The Space-Based Space Surveillance (SBSS) satellite was scheduled to launch on July 8, but it was grounded by concerns about software in the Minotaur IV rocket and a problem in the rocket's electronics.
Officials said there were no problems in the satellite itself.
It's designed to give the Air Force its first full-time, space-based surveillance of satellites and debris in Earth's orbit. It monitors them for possible collisions.
"Every day, threats to our nation’s valuable satellites and space platforms are growing," said Col. J.R. Jordan, vice commander of the U.S. Air Force Space and Missile Systems Center's Space Superiority Systems Wing. "SBSS will revolutionize our ability to find and monitor objects that could harm the space assets we depend on for security, communications, weather forecasting and many other essential services."
Launch will be at Vandenberg Air Force Base, Calif. A command center at Schriever Air Force Base, Colo., will oversee day-to-day operations once in orbit.

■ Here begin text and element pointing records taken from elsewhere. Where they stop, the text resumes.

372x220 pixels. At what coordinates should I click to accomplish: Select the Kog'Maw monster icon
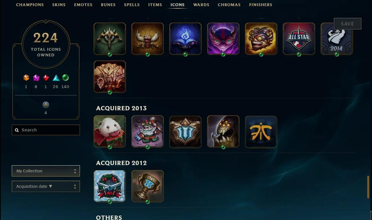[x=223, y=132]
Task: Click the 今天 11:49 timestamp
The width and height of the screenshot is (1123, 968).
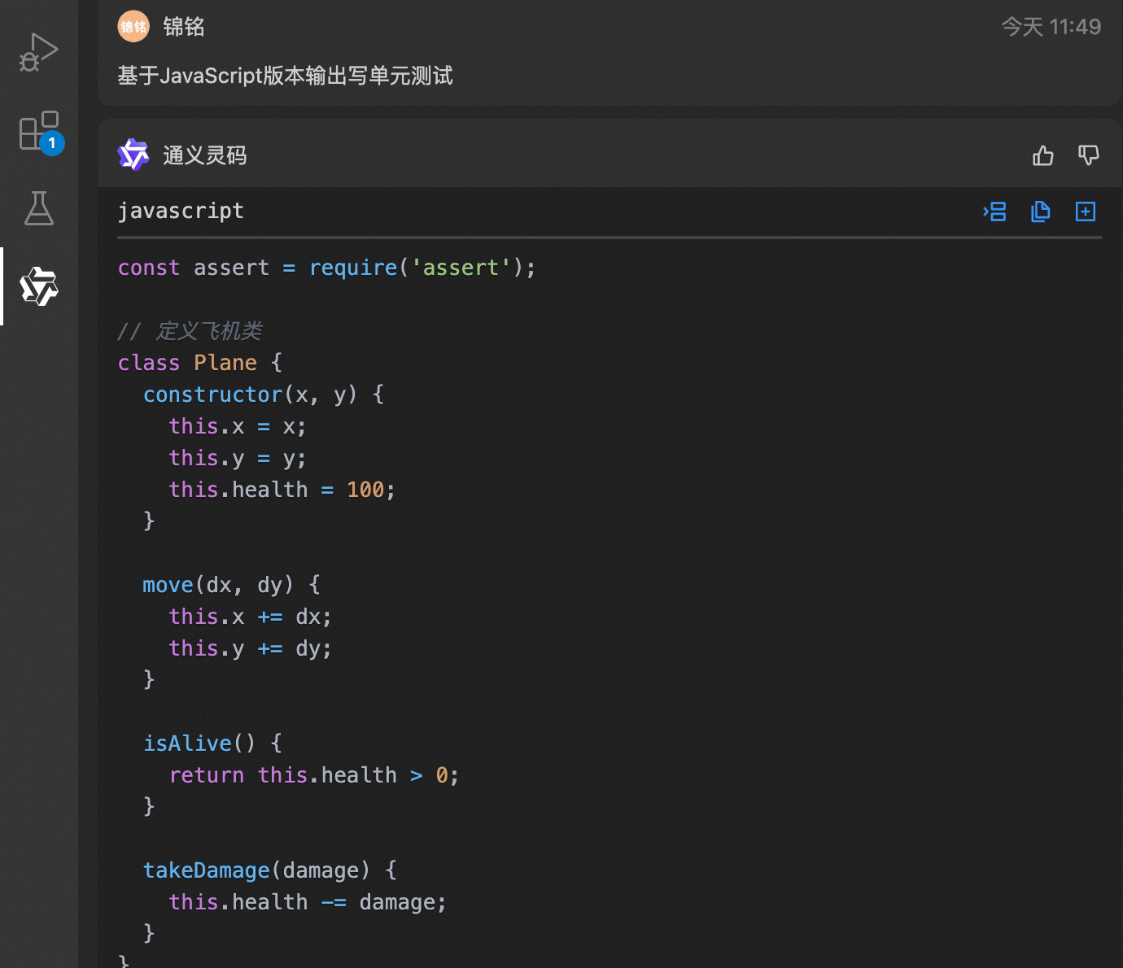Action: (x=1051, y=27)
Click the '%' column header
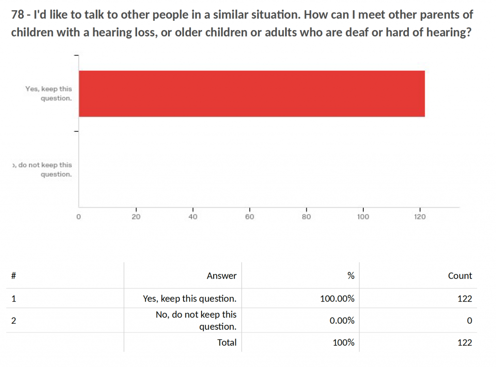Image resolution: width=496 pixels, height=367 pixels. point(351,275)
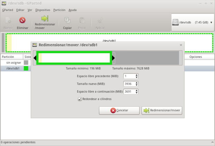
Task: Click the left resize arrow handle
Action: click(x=35, y=58)

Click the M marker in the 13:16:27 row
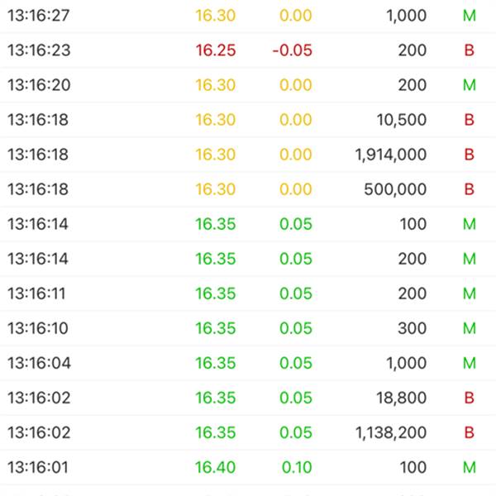point(470,16)
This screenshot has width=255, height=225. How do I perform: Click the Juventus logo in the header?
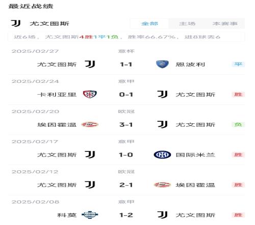pyautogui.click(x=16, y=24)
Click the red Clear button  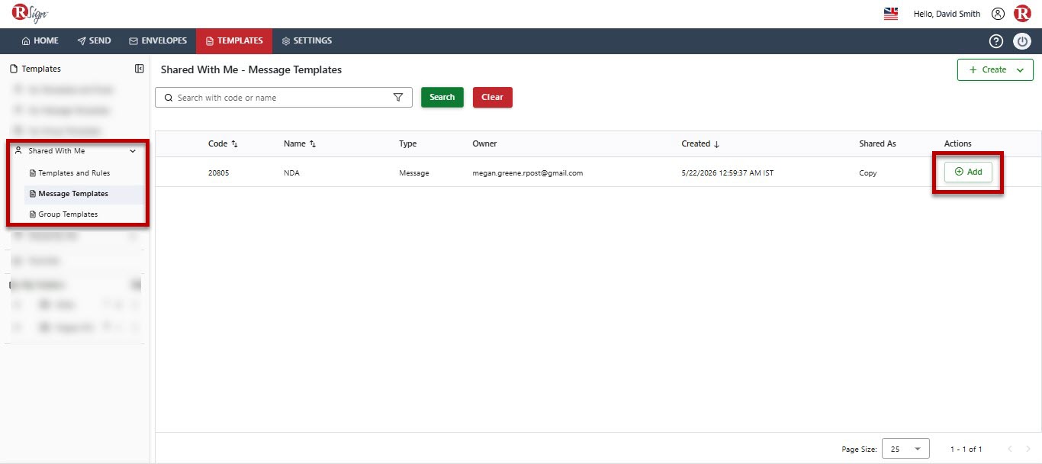493,97
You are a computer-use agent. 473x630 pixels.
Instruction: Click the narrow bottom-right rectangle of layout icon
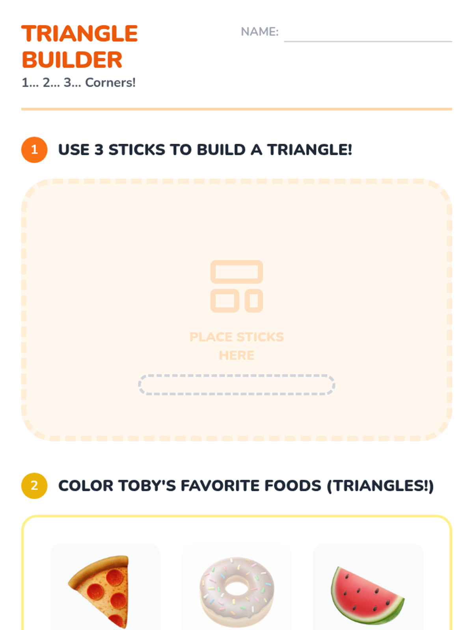point(254,301)
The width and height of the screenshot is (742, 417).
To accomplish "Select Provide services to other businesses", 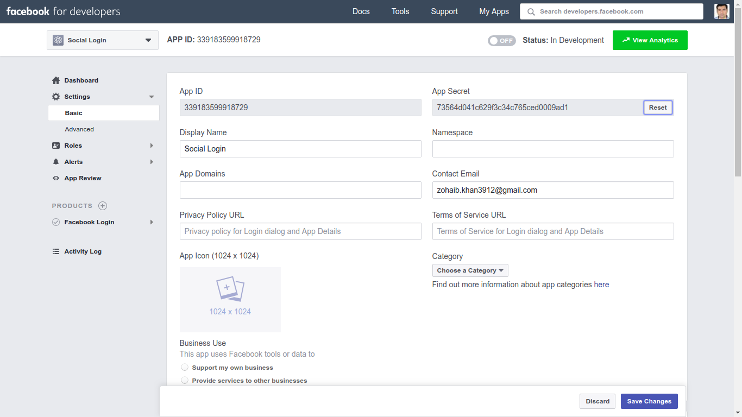I will [x=185, y=381].
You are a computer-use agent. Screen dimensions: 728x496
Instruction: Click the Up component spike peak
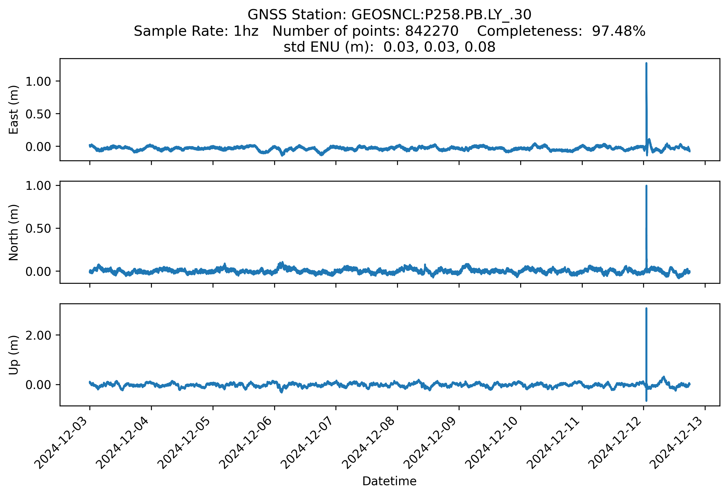646,309
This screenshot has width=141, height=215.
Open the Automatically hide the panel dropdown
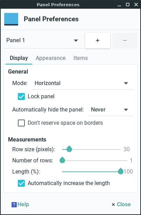[x=111, y=110]
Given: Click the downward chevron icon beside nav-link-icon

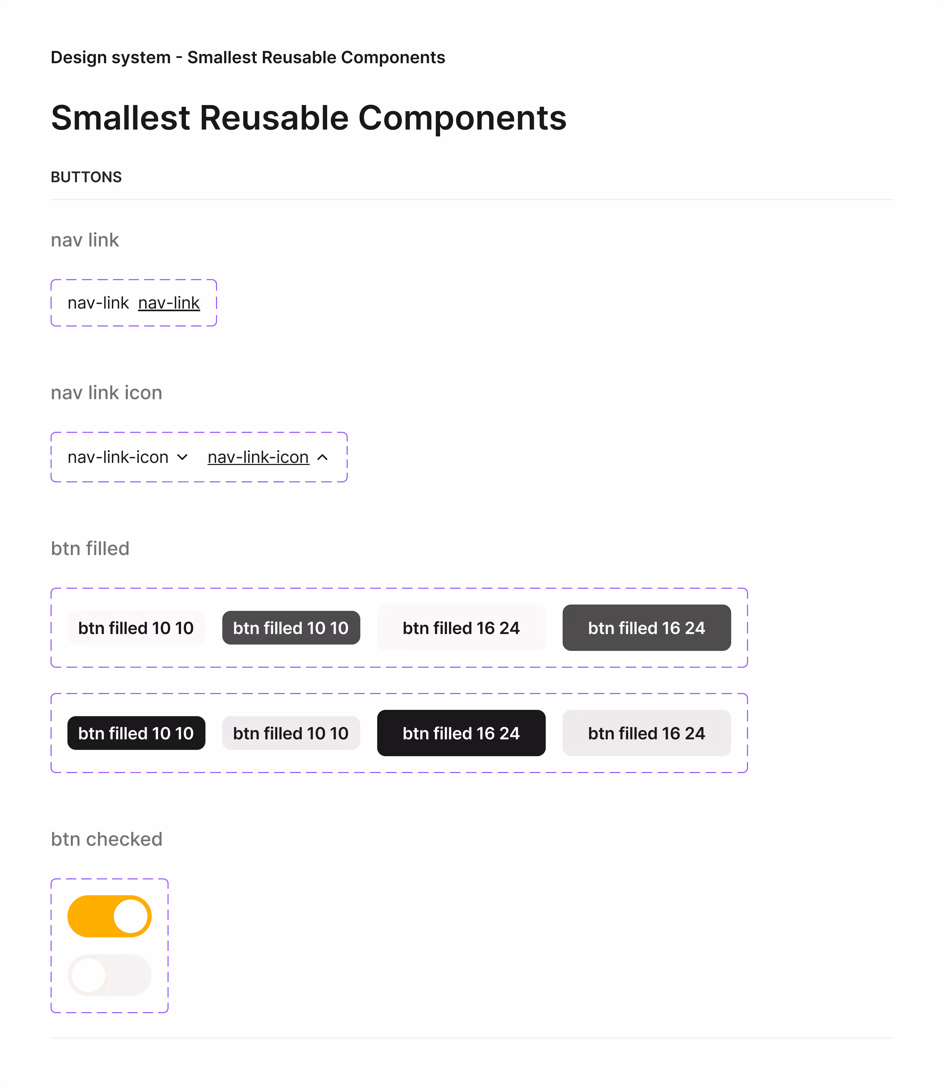Looking at the screenshot, I should coord(182,457).
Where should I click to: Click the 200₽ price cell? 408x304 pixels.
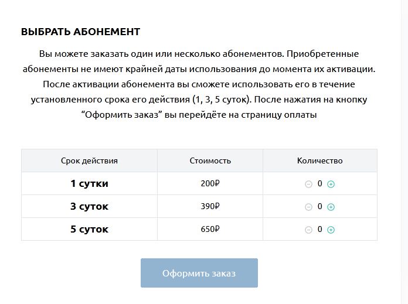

"The SBSS team is ready to go on Sept. 25," said Todd Citron, director of Boeing Advanced Space and Intelligence Systems, which helped manufacture the satellite. "We've thoroughly rehearsed all plans and procedures, the Satellite Operations Center has been configured for flight operations, and the SBSS satellite and Minotaur launch vehicle are completing final preparations. We're looking forward to putting this spacecraft into orbit so that it can perform its vital mission."
Boeing is responsible for overall program management; systems engineering and integration; design and development of the Satellite Operations Center; and system operations and maintenance. Ball Aerospace developed, designed, manufactured, integrated and tested the satellite, using the Boeing-built onboard mission data processor.